[Bacaan]:
────────
Tajuk Tamu Tribun Manado
Estafet Pewarisan Budaya pada Anak Muda Minahasa
Anak muda Minahasa selalu tampak memiliki daya saing karena mereka tidak sendiri, juga karena mereka akan selalu menggelorakan semangat Mapalus.
Oleh:
Dominica Diniafiat
Mahasiswa Doktoral Universitas Hindu Indonesia (UNHI) Denpasar
Pegiat Budaya
DALAM sebuah tulisan terdahulu, penulis pernah mengangkat tema tentang kebudayaan yang dikemas dalam sebuah judul “Memahami Kebudayaan”. Sebagaimana diuraikan di sana, kebudayaan adalah sebuah kekayaan. Penulis juga merujuk arti kebudayaan berdasarkan apa yang diuraikan Antropolog Indonesia, Koentjaraningrat: Kebudayaan adalah keseluruhan sistem gagasan, tindakan, dan hasil karya manusia untuk memenuhi kehidupannya dengan cara belajar, yang semuanya tersusun dalam kehidupan masyarakat. Jadi, kebudayaan itu mencakup gagasan, tindakan dan hasil karya manusia untuk memenuhi kehidupannya.
Gagasan tentang kebudayaan ini tentu dapat digolongkan kategori gampang-gampang susah. Mengapa demikian, karena sebuah kebudayaan tentu sangat tampak dari sebuah fakta adanya hasil karya yang dihasilkan oleh seorang individu dalam sebuah kelompok masyarakat, yang menghasilkan kebudayaan. Pendek kata, kebudayaan berarti sebuah sistem pengetahuan yang mencakup ide-gagasan yang ada dalam pikiran manusia, dan kekuatannya terletak pada bagaimana seorang subjek berkontribusi dengan pikiranya, karena hal tersebutlah yang menentukan sebuah aksi atau karya nyata.
────────
[Informasi yang Ditampilkan]:
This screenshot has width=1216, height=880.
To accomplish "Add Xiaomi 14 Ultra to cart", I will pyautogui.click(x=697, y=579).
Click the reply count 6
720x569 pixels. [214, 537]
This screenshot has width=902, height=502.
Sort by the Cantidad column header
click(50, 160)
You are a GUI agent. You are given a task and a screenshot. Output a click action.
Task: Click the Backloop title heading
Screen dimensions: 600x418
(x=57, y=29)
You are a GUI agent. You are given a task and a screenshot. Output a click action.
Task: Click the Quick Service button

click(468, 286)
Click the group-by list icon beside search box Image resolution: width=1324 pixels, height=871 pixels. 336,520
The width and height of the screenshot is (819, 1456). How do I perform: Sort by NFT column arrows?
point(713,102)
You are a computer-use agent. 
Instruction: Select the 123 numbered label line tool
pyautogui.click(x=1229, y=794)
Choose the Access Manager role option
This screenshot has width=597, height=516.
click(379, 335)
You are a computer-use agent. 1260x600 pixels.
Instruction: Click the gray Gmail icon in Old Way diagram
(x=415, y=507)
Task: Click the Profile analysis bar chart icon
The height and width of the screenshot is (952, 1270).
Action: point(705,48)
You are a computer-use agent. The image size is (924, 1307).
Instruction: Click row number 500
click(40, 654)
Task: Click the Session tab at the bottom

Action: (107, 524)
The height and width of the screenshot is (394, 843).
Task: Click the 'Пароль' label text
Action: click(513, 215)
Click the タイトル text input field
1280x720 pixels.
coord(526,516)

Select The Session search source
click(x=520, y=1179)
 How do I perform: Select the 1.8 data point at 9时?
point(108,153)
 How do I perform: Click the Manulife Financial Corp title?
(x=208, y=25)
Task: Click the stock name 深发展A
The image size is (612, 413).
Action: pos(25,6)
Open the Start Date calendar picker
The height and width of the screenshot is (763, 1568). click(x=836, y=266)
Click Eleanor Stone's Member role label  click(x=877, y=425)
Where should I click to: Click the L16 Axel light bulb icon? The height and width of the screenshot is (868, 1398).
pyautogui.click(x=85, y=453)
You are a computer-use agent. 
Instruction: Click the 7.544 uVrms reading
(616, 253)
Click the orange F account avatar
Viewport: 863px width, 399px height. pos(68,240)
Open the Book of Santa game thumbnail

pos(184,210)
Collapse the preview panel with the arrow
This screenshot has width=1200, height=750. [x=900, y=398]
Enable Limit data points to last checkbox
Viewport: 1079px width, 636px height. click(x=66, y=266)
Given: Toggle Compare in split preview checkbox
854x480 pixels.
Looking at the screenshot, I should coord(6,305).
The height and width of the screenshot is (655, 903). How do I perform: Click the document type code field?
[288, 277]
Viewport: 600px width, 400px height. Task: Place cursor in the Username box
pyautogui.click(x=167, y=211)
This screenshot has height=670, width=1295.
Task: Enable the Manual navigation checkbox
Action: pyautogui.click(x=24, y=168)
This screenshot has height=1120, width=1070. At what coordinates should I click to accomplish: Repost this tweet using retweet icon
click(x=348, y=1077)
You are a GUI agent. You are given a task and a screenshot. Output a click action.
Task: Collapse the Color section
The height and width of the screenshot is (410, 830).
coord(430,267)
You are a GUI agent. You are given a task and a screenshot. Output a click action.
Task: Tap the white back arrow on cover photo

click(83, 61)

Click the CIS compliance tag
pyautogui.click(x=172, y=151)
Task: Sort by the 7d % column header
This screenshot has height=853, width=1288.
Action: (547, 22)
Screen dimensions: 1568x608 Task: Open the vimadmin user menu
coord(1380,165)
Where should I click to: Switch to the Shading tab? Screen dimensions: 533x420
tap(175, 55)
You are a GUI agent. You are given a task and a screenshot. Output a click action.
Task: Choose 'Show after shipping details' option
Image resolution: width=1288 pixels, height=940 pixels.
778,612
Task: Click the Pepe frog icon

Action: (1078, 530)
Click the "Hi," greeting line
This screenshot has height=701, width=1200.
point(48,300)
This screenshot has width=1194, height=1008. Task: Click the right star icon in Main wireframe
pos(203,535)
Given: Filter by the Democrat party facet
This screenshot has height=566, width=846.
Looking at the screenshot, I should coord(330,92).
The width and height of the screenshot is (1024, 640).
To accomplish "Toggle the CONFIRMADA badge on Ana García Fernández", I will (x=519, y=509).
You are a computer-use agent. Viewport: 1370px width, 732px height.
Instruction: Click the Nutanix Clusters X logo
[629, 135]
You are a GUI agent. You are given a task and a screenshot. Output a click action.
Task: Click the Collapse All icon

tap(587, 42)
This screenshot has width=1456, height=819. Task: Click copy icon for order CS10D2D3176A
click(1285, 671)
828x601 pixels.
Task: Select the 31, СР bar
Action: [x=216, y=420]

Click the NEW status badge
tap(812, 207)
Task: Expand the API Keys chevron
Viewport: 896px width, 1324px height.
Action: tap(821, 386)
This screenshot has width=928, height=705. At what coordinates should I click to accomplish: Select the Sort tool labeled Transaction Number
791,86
────────
[Tugas yang Dikerjakan]:
1) Dalam bacaan tentang pewarisan budaya Minahasa, arti kebudayaan yang dirujuk penulis berasal dari antropolog Indonesia yang mana?
2) Teruskan bacaan tentang pewarisan budaya Minahasa, mulai sesudah kalimat terakhirnya.

[Sebagai Tanggapan]:
1) Koentjaraningrat.

2)
Dengan demikian, semuanya akan bermuara pada sebuah pemahaman bahwa kebudayaan yang amat kaya dan diperkaya oleh pikiran dan pemikiran, juga karena kebudayaan adalah sebuah investasi. Karena kebudayaan adalah investasi, adalah penting untuk menggaungkan bahwa kebudayaan harus diestafetkan turun temurun.
Dalam sebuah talkshow Kerukunan Keluarga Kawanua (KKK) yang dilaksanakan pada Sabtu, 25 Juli 2020, penulis mencoba menggaungkan kebudayaan dengan fokus pada kaum milenial, kaum muda. Judul yang penulis angkat adalah “Estafet Pewarisan Budaya pada Anak Muda Minahasa.” Judul ini penulis angkat karena merasa amat perlu untuk dikedepankan sebuah sisi dari perlunya anak muda untuk bergiat dalam kebudayaan, mengingat anak muda adalah generasi penerus bukan hanya kebudayaan, tapi juga penerus semua cita-cita luhur para pendahulu bangsa negara Indonesia.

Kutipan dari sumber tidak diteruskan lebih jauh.